3年ぶりに8強入りを果たした仙台育英(宮城)が17日、18日に行われる智弁和歌山との準々決勝に向け兵庫・西宮市内で約2時間の全体練習を行った。

昨年は仙台育英のグラウンドで招待試合を行うなど親交のある両校。須江航監督(43)は大会期間中にも中谷仁監督(47)と連絡を取り合い「『できれば決勝、高いところでやりたいですね』と言っていたんですが、準々決勝になってしまいました」と、一足早く訪れた大一番に気持ちを高ぶらせる。

宮城県大会から全8試合1度もリードを許さず勝ち進んできた。しかし「1番から9番まで大会屈指のバッターがいる。打力としては横浜高校と双璧」と警戒する智弁和歌山打線に対して、指揮官は「うちが追う展開になってしまうと思うので、失点してもゲームが壊れない試合が続いていけば、勝機があるんじゃないかと思います」と辛抱強く戦う覚悟だ。

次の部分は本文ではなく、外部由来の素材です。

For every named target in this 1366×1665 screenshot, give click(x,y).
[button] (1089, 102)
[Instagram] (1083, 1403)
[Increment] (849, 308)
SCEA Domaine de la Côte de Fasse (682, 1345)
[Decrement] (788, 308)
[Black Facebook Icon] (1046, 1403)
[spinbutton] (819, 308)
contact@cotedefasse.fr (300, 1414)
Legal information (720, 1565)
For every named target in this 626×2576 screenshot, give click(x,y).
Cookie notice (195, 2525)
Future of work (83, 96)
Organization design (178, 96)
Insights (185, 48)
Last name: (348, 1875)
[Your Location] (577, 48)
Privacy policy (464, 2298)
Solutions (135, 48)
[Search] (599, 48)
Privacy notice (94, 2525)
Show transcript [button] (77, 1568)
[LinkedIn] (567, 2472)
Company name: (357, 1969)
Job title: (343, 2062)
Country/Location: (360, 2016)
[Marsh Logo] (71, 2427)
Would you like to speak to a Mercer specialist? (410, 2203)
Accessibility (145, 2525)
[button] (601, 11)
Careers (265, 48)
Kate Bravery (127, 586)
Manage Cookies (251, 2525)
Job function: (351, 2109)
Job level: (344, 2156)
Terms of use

一方で「思いのほか先制点が取れたら、攻撃のバリエーションはうちの方が持っている」とも話す。

大会第1号を放った4番・田山纏外野手(3年)への警戒を予想し、前後の打者を鍵に挙げる。「複数の投手陣でいらっしゃると思うので、特長を早くつかんで継投の中で立ち上がりを攻められるような、迷いのない攻撃ができれば」と攻略を思い描いた。

両者の甲子園での顔合わせは、07年夏の1回戦以来19年ぶり。当時は最速157キロ右腕・佐藤由規投手が17奪三振を奪う好投で、仙台育英が4-2で勝利した。当時は系列校の秀光中で監督を務めていた指揮官は「すごい熱気のある試合で。歴代の試合の中でも記憶に残る試合だったと思うので、それを上書きできるような熱戦になればなと思います」。優勝経験校同士の一戦を勝ち抜き、4強入りを見据える。